Deinstitutionalisation was the vehicle by which a process innovation was implemented in the mental health sector of many Western countries. Its implementation is now completed. However, in its adoption, the relevant economic data necessary to analyse this process innovation were not collected, thus precluding any economic analysis then or now. This failure is not unique to economic data and economic evaluation.65
Some may wish to draw a moral from a tale of missed opportunities and missed analyses. The moral is that we should not repeat the pessimistic description of humanity’s disposition not to learn, as indicated in the oft‐quoted statement by Hegel (1770–1831) that ‘[w]hat experience and history teach is this—that peoples and governments never have learned anything from history, or acted on principles deduced from it’.66 If another massive social experiment is undertaken, of the magnitude of the deinstitutionalisation movement, then the relevant data must be collected so that evaluation can take place.
The deinstitutionalisation movement assumed that it could abstract from two quite important factors. First, fundamental empirical relationships behind this process innovation were assumed away. From another perspective it could be said that ‘deinstitutionalisation’ is a piece of jargon for a sector that changed its technology drastically without exploring the empirical relationships between the level of the output, and the quantity and availability of the inputs. Second, the adoption of this process innovation abstracted from the severity of illness, treating mental health service provision as a homogeneous product. This it is not. It is a heterogeneous product.

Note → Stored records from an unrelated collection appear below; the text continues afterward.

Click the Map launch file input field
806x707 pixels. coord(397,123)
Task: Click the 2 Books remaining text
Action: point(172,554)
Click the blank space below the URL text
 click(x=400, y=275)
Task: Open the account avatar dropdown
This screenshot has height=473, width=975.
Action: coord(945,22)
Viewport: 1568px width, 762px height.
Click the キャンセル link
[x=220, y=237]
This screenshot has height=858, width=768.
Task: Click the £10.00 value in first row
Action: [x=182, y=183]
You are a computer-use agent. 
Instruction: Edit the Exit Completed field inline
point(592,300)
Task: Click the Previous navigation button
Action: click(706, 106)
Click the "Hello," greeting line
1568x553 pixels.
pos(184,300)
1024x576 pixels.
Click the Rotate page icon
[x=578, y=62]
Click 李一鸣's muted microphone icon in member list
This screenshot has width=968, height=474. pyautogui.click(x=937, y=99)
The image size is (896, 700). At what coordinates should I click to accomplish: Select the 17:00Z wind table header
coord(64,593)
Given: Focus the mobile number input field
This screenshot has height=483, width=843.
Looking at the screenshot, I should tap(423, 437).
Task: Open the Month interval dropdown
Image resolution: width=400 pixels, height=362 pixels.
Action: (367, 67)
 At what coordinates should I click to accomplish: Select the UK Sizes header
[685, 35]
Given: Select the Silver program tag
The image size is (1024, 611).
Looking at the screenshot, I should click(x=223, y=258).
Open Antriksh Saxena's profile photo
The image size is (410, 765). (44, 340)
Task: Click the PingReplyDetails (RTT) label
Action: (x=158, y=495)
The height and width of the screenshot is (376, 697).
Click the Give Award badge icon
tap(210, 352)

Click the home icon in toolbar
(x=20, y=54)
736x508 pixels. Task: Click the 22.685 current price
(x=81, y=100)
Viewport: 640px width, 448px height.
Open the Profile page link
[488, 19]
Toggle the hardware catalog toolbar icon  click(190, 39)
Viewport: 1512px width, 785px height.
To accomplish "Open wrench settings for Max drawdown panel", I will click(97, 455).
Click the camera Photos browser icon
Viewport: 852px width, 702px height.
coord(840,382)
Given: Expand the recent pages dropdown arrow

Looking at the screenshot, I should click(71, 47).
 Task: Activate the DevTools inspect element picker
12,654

Data that are disaggregated by disability level and illness type enable an understanding of the diverse impacts of deinstitutionalisation.
Finally, it is hoped that this article will provoke economists and policy‐makers to give more thought to the following issues: to the relevant data for statistical analyses, and to data that are remaining uncollected; to matters of market failure in mental health services; and to issues of experimentation in social welfare policy. In spite of its relatively unfettered spin into the twenty‐first century, one hopes that the process innovation involving community mental health services is not like thalidomide, but this will never be known.